Etymologically, taxonomy is a classification system. Describing something as “green” designates a classification system for economic activities that are globally sustainable. It’s therefore useful in financial dealings to indicate whether or not investments are “sustainable”. The main idea is to create a common language (or vocabulary) based on a series of identical criteria that investors can use everywhere. That should allow “greenwashing” activities to be countered, and that should also allow investors to re-target their application of funds toward companies and technologies that are sustainable in the sense of being environmentally friendly. Which should, ultimately, contribute to the goal of the EU being carbon neutral by 2050.
What are the criteria for a “sustainable activity”?
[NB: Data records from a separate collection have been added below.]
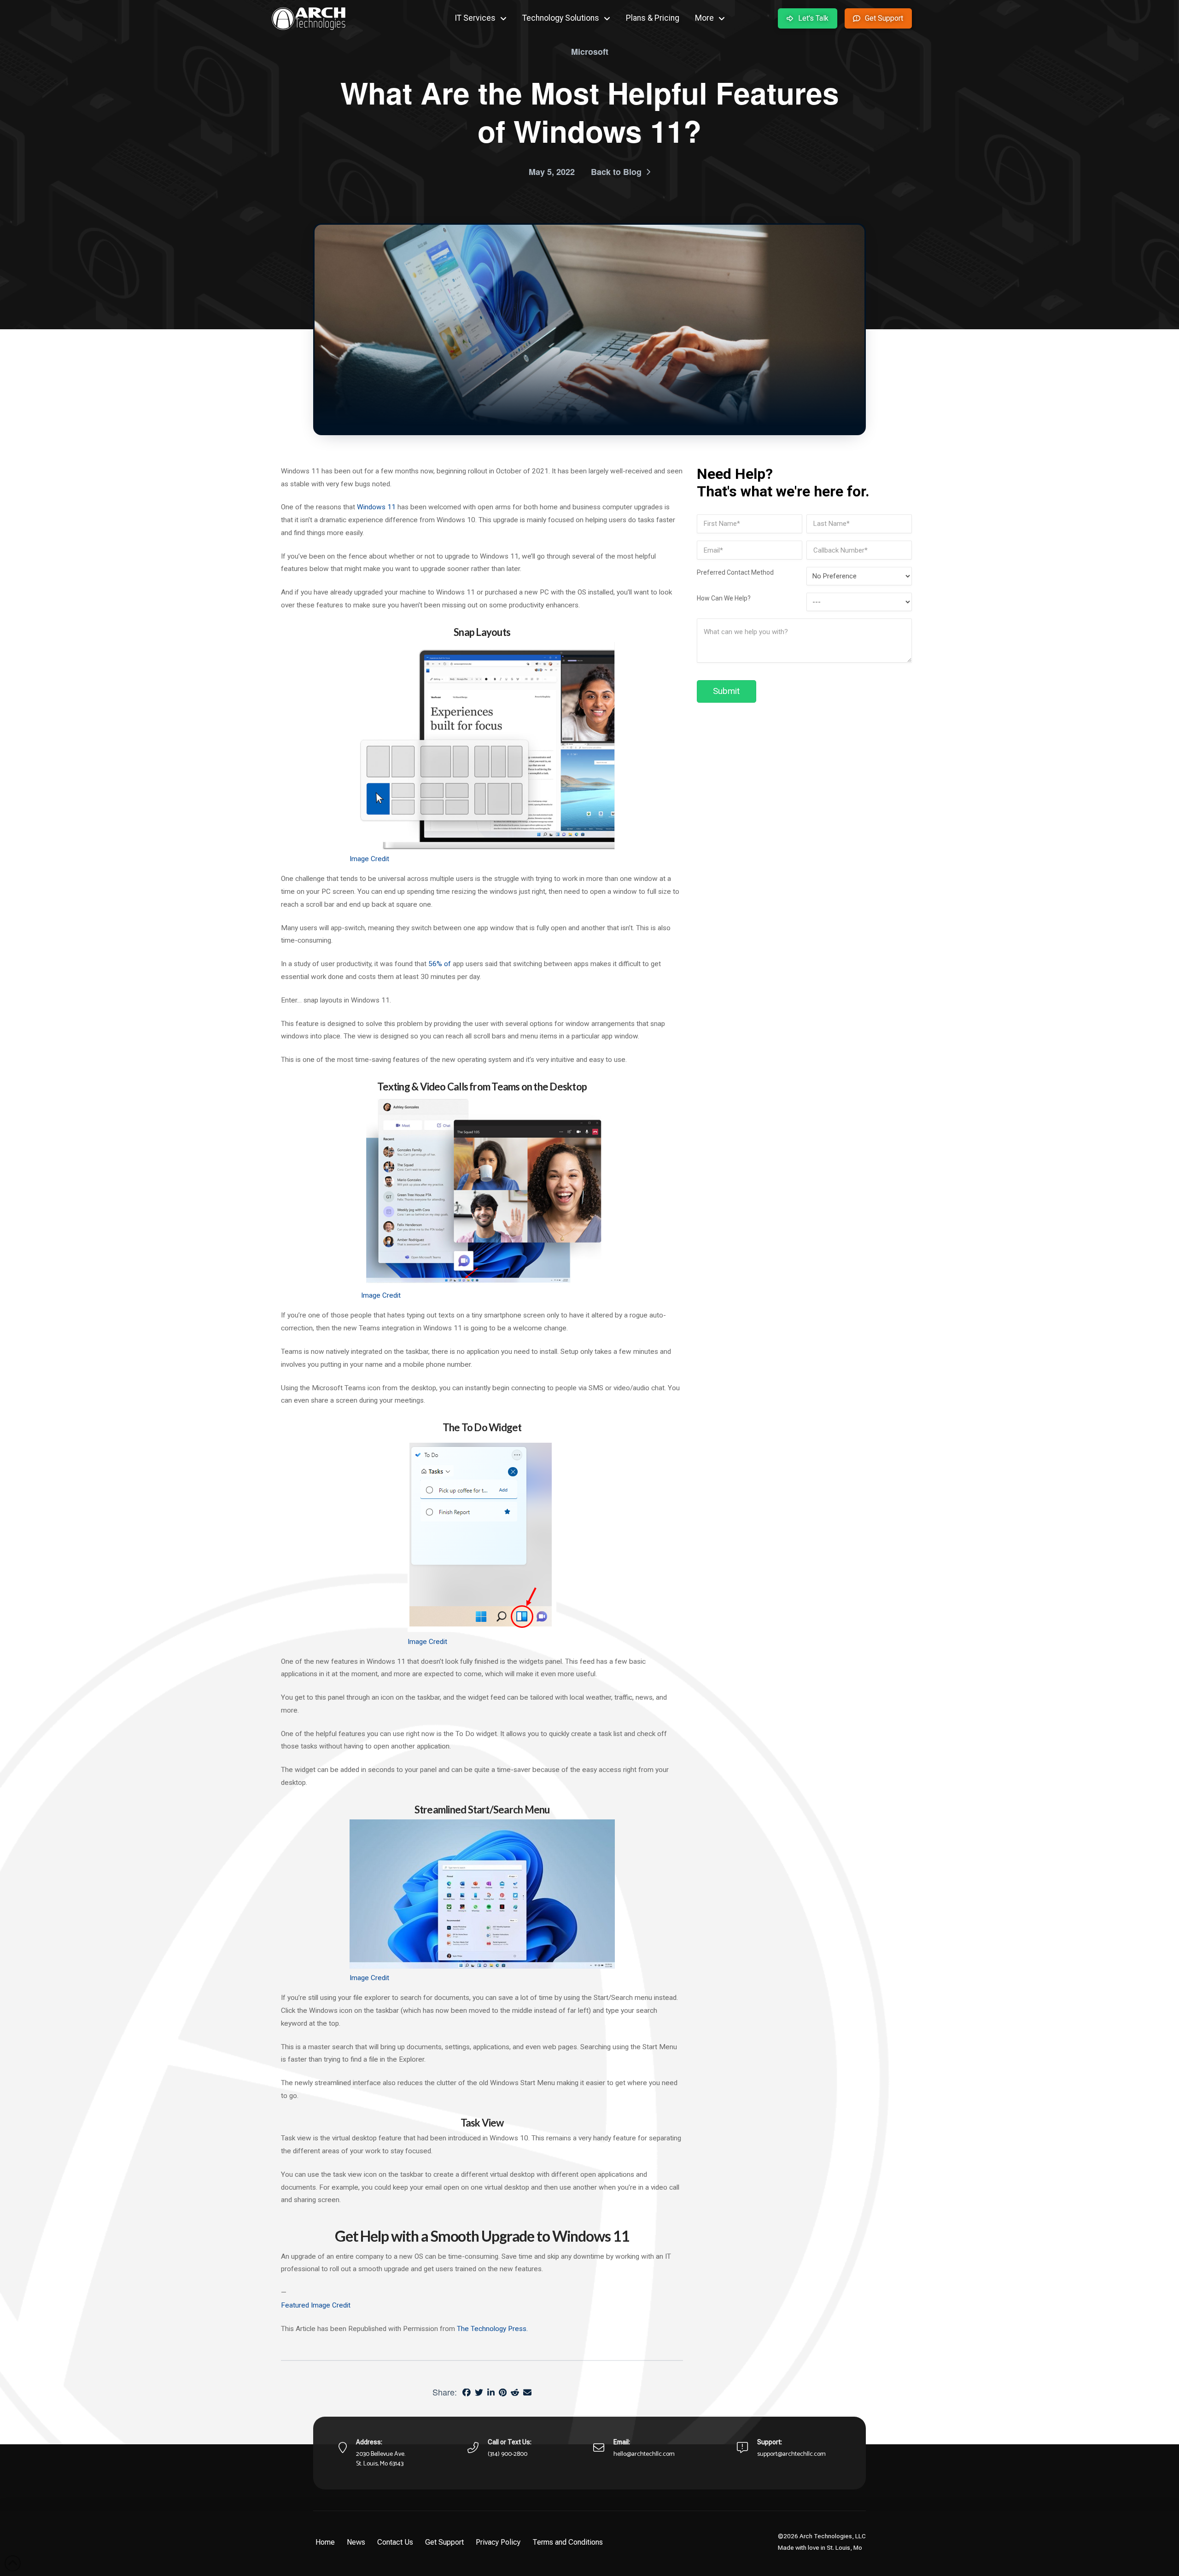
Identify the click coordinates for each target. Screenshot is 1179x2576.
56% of (439, 964)
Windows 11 (376, 507)
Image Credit (369, 859)
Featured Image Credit (315, 2305)
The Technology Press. (492, 2329)
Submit (726, 691)
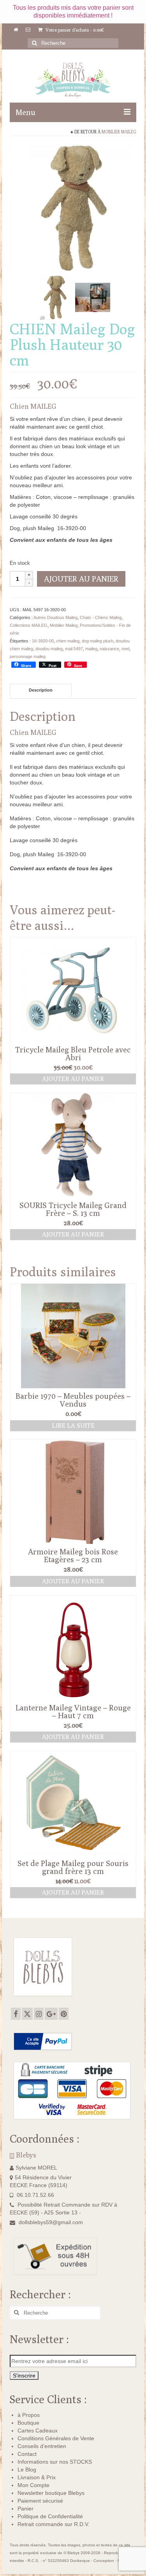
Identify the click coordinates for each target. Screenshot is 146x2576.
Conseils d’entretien (42, 2446)
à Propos (29, 2415)
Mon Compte (33, 2485)
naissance (109, 648)
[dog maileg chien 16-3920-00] (73, 207)
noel (125, 648)
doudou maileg (49, 648)
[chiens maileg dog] (92, 297)
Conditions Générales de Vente (56, 2438)
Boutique (28, 2423)
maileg (91, 648)
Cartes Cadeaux (38, 2430)
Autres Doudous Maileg (55, 617)
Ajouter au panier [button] (73, 1078)
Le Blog (27, 2469)
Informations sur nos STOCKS (55, 2462)
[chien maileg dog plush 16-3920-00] (56, 297)
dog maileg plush (97, 641)
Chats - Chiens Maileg (100, 617)
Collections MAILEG (28, 625)
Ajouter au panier (81, 578)
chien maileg (67, 641)
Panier (25, 2508)
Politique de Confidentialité (50, 2516)
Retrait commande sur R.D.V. (54, 2524)
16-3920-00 (43, 641)
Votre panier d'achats (74, 30)
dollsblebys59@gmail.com (51, 2222)
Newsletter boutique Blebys (51, 2493)
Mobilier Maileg (119, 131)
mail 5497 (74, 648)
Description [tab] (41, 690)
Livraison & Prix (37, 2477)
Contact (27, 2454)
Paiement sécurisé (40, 2501)
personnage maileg (28, 656)
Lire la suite (73, 1425)
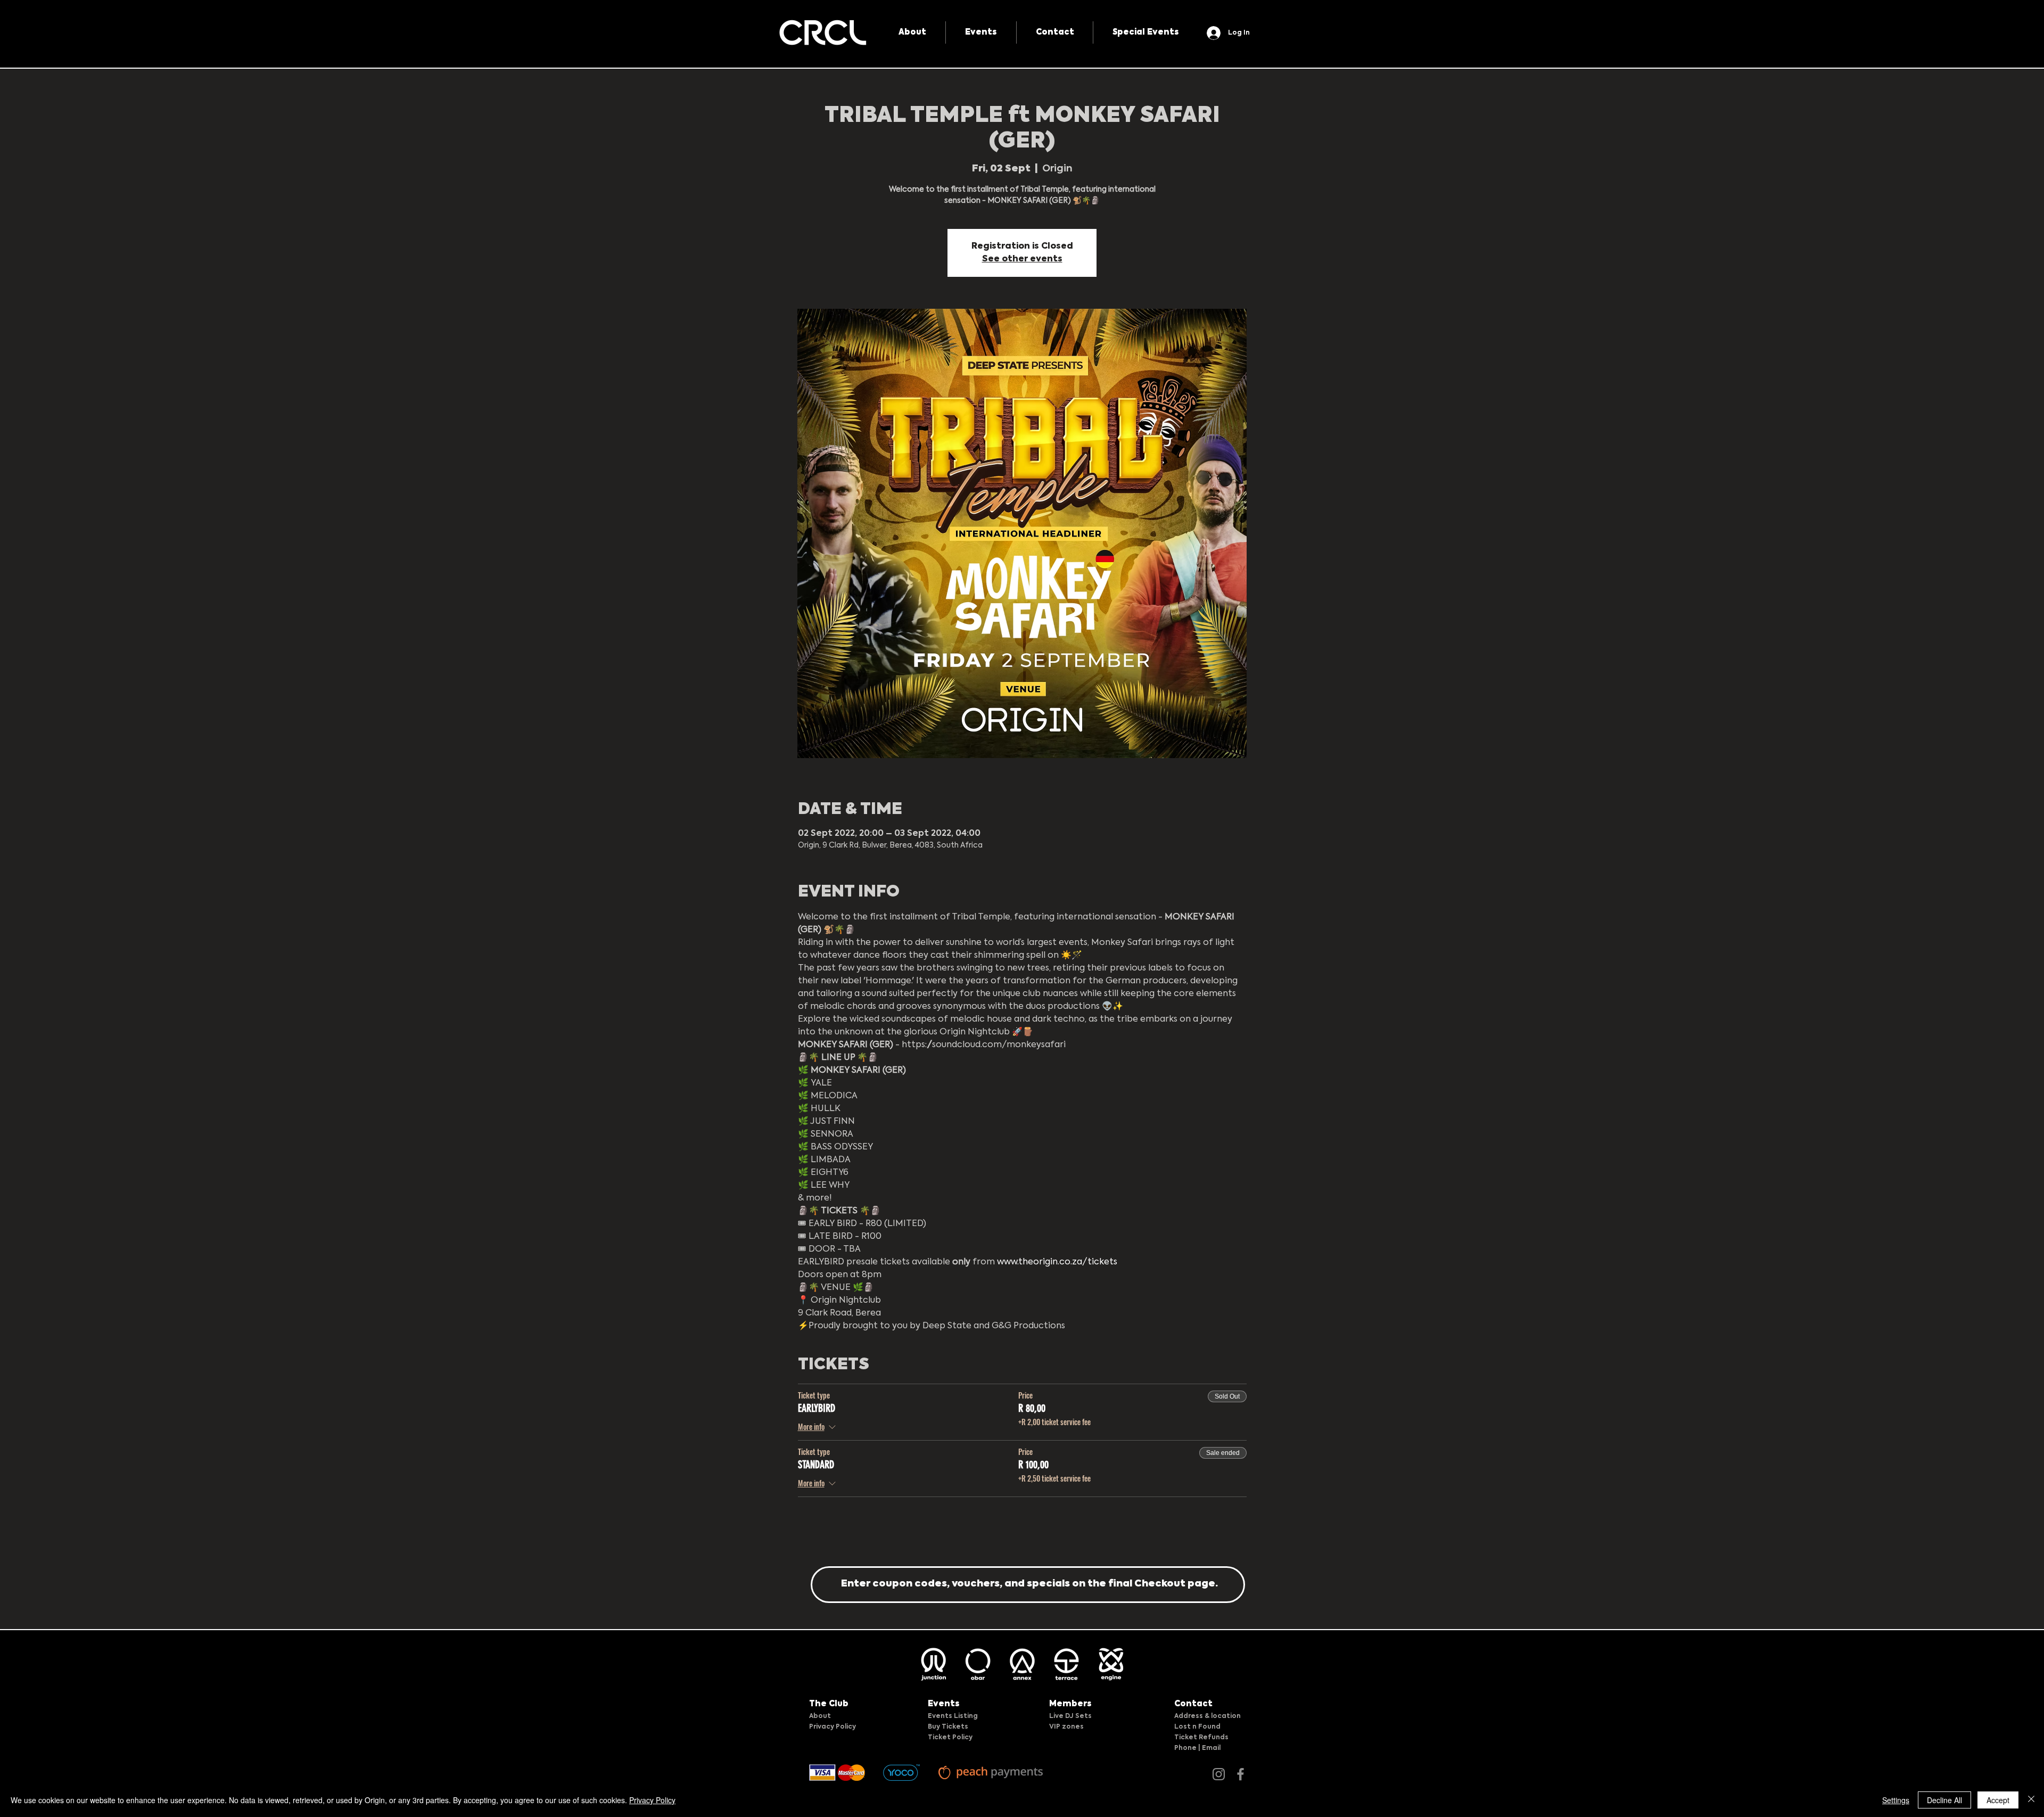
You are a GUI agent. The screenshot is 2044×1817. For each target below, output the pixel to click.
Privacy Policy (832, 1727)
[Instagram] (1218, 1774)
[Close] (2031, 1799)
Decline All (1944, 1800)
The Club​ (828, 1704)
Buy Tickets (948, 1727)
The “criteria for determining whether an economic activity qualifies as environmentally sustainable” are set out in EU Regulation 2020/852 of 18 June 2020*. Accordingly, to be considered as “environmentally sustainable”, an economic activity must contribute substantially to one or more of the environmental objectives set out in Article 9 (see box) and not cause any significant detriment to any of these objectives. The activity must also be exercised while respecting the minimum guarantees set out in Article 18 (guiding principles of the OECD and the United Nations, the ILO conventions, Human Rights etc.). And it must comply with the technical review criteria established by the Commission (cf. “Substantial contribution to each of the environmental objectives”, Art. 10 to 15).
* Learn more at: EUR-Lex – 32020R0852 – FR – EUR-Lex (europa.eu)
Note that the definition given of circular economy (cf. Art 2) is probably one of the best available. Well worth looking at.